Book Review: Song of Ink and Phoenix by Margherita Scialla
When she finally finished the manuscript for Crimson Mayhem, she did what any writer would: gave it to her best friend to read. Her friend’s reaction, however, wasn’t what she had expected and, upset by her criticism, Nadzia left her at the café where they had met.
Waking up the next morning, Nadzia was no longer in her bedroom, finding herself in a world of her creation, surrounded by dangerous magic and vaguely familiar settings.
With a country at war and no clear way home, time is running out and Nadzia has to find a way to gain the trust of the very people she created and figure out her confusing feelings for two of her own characters.
She soon realizes stories aren’t perfect when there is no one left to write them.
I would consider this book a light and enjoyable read. The trope of characters waking up in new worlds is an easy plot to get sucked into, and in this case, we have a writer who finds herself in the world from her own fantasy book. It creates an interesting dynamic.
Nadzia is a young author who writes a fantasy book only to find herself waking up inside her own creation. She is confused and even scared as she realizes that she is a human in a magical world, leaving her very vulnerable. However, initially, she comes across as a cocky know-it-all as she toys with her own characters with the knowledge she has on them. She belittles King Lucjan and provokes Hedyah purposely to see if she is as fierce as she wrote her to be. While she blames Lucjan for treating her poorly when he imprisons her, she wasn’t so nice to him or the other characters on arrival. After she accepts that she is stuck in this world whether she likes it or not, she begins to realize her vulnerability and that she needs them in order to survive. Suddenly, events start occurring out of order, leaving her dumbfounded. Worst, she realizes that a war is approaching, and she has no powers or fighting skill. That’s when she turns to survival.
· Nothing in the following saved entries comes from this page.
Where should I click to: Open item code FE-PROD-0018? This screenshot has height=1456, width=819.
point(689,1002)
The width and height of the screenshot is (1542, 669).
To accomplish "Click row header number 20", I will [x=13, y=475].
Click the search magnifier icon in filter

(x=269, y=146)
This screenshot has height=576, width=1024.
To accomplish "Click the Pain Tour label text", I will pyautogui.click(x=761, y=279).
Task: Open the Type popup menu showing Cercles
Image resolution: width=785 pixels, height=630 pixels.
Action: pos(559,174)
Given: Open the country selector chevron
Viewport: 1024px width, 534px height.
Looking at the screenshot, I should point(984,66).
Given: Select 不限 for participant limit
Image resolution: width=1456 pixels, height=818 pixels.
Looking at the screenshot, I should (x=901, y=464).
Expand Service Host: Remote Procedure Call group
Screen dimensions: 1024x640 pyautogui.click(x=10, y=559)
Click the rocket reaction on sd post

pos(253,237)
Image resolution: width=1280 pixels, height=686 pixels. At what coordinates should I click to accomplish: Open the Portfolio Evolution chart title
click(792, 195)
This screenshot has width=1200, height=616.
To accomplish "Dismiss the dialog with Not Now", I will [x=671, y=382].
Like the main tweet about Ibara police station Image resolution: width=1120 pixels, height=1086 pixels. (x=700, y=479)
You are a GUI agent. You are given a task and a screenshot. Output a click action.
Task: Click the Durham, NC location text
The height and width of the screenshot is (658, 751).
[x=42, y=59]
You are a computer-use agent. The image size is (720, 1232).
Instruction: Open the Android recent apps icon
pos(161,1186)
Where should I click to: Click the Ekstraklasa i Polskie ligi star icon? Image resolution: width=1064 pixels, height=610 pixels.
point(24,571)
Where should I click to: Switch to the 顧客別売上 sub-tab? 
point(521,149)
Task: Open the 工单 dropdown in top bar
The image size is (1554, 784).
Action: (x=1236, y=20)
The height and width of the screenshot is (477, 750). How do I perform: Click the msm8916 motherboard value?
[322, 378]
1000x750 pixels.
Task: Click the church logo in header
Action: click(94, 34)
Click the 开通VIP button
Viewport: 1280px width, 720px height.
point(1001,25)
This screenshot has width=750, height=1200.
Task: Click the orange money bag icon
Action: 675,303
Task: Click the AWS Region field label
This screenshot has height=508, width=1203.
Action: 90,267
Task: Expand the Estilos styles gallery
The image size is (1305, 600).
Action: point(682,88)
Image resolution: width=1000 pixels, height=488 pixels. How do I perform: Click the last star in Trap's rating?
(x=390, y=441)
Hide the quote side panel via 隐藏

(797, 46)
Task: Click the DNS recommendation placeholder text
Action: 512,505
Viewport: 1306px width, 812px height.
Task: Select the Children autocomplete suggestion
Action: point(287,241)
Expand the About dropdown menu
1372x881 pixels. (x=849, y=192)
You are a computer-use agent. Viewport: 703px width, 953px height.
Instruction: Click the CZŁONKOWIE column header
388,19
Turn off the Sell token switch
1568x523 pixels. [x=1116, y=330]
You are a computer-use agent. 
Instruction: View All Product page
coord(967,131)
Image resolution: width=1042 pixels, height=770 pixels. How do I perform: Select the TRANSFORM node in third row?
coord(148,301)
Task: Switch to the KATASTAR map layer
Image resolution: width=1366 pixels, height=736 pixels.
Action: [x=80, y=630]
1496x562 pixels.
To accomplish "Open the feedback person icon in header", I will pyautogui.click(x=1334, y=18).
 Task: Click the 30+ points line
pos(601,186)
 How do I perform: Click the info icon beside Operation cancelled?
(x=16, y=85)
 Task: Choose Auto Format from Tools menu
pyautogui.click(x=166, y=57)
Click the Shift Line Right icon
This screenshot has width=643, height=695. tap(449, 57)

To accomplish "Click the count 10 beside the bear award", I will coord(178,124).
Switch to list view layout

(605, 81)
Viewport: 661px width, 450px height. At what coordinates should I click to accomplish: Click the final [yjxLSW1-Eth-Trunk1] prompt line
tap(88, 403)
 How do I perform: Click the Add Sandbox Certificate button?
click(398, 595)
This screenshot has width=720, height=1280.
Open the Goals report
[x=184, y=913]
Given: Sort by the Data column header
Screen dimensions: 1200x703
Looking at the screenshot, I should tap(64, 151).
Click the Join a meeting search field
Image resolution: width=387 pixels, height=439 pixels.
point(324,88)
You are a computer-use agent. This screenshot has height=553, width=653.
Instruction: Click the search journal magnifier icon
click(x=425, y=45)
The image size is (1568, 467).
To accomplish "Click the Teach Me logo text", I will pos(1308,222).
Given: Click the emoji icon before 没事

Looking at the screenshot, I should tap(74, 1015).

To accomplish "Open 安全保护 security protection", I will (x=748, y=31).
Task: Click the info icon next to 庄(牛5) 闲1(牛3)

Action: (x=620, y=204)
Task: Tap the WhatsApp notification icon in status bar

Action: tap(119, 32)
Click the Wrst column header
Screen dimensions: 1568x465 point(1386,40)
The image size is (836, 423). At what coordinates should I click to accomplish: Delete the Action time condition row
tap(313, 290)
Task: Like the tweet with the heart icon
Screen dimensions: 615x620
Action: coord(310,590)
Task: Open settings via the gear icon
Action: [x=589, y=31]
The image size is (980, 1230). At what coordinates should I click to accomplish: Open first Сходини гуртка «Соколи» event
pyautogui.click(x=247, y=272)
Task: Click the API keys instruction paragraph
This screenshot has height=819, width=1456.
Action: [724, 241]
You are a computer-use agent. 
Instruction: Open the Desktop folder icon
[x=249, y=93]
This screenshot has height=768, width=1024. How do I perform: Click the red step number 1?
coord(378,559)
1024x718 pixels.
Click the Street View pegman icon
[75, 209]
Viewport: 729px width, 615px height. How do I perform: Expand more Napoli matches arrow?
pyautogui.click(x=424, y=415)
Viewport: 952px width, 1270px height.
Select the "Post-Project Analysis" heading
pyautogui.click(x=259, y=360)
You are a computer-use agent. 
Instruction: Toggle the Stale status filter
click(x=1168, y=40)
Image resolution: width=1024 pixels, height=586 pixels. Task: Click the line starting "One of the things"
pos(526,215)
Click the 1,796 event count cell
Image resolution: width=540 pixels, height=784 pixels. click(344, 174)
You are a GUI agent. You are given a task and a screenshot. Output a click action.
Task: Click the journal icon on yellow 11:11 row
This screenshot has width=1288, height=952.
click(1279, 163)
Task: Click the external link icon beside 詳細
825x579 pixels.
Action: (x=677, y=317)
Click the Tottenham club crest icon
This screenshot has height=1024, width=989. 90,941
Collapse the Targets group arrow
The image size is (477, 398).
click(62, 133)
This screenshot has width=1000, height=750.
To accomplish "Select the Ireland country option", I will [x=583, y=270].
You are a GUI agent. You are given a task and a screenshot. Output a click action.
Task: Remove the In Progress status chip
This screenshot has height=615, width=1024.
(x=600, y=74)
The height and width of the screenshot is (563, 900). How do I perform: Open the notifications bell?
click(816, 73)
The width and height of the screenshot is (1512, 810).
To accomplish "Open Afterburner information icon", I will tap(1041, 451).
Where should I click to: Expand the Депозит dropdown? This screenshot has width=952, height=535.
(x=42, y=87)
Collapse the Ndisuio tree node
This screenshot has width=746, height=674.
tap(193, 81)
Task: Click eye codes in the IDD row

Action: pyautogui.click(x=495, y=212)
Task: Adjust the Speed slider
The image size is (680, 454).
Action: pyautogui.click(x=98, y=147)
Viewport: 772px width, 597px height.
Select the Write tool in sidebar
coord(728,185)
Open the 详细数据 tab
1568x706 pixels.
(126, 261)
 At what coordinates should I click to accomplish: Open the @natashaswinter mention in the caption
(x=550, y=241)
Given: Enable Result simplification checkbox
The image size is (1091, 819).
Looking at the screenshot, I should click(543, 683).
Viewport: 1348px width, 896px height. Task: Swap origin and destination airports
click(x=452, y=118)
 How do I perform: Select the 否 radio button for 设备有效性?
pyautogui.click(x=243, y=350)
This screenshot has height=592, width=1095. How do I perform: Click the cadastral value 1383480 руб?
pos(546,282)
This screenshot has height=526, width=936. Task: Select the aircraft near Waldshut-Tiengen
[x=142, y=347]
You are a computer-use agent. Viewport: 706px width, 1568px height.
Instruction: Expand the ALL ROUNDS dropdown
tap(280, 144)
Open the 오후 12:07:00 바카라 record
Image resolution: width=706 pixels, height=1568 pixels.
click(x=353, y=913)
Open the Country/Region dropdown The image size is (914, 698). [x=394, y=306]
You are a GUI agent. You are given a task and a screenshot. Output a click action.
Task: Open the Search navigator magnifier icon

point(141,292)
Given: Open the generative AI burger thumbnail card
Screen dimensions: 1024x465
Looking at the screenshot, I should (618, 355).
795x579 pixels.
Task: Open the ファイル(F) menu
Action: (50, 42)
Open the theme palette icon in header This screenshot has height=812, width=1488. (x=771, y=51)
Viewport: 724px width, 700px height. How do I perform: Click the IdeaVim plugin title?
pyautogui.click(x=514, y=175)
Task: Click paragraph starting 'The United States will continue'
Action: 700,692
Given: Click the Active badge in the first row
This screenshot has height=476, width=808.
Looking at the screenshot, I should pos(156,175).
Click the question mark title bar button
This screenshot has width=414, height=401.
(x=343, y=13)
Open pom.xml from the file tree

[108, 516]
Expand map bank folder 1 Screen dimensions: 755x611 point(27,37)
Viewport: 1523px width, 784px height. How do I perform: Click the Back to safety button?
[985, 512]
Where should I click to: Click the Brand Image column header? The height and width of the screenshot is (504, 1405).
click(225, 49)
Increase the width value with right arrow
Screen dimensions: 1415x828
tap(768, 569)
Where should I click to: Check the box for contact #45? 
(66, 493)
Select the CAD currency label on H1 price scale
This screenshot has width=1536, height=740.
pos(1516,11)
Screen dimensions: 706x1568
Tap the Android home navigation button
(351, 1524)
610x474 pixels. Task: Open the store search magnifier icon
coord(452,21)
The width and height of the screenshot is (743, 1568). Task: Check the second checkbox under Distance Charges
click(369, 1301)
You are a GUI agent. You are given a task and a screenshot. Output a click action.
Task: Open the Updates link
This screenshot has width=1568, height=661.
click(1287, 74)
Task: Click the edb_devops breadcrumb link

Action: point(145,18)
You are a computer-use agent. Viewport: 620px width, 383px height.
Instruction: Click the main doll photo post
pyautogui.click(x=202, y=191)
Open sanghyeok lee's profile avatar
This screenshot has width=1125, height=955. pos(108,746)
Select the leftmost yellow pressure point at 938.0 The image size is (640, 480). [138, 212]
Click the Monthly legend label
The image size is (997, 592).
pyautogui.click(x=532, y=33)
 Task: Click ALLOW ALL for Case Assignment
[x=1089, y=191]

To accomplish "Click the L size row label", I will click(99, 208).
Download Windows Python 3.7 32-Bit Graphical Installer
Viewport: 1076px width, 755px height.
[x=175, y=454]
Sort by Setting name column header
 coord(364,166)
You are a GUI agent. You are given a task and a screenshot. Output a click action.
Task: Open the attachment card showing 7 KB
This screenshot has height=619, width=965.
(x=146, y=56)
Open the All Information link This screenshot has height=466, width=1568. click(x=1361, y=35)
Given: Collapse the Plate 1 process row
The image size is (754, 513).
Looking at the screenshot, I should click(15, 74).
I think the author did well in adding elements to complicate the plot. Even though Nadzia wrote about her characters and this world, the characters and plot events are no longer within her control. Since she enters the story, the story changes. The characters are not the same as she originally created them, and the events start occurring very differently. I liked this dynamic because it humbles Nadzia as she learns that her knowledge of events is now highly limited. Before, she arrives rather arrogant and does not seem to see her characters as their own people but as objects of her creation. Also, she did not write the details of all the places in her fictional land, which leaves her clueless there, too. I feel that this helps Nadzia and readers see the characters as real people and that Nadzia is not just merely having a dream. It also requires Nadzia to engage in the war because she is now vulnerable just like the other characters.
There is some romance woven into the narrative with Kagan and Xayvion. However, I feel that this part of the plot needed more growth. I love the idea of polyamory, but I was confused about the relationship between Xayvion and Kagan that would exist in this dynamic. Prior to visiting Kagan, the elves were enemies. Thus, I was unclear about the reasons that these two characters were open to this relationship, so I would have liked to see that part develop more. There is a lot of great representation in the book. There are different sexualities present and even a deaf character. The diversity in the book is definitely a plus.
I know that the novel follows Nadia’s POV, but I would have liked to learn more about the villains. I was highly intrigued with Cael’s character. I am a little bias here because I love villains in stories. They are my favorite characters. Also, the book felt rushed in parts, especially the ending. I am okay with the way it ended, but it felt extremely abrupt. Perhaps it could have been slowed a little to provide more closure. I understand that it is meant to be a cliff hanger, but I am unsure if it was well-executed.
Overall, it’s a fun book and makes a relaxing read. I received an advance review copy for free, and I am leaving this review voluntarily.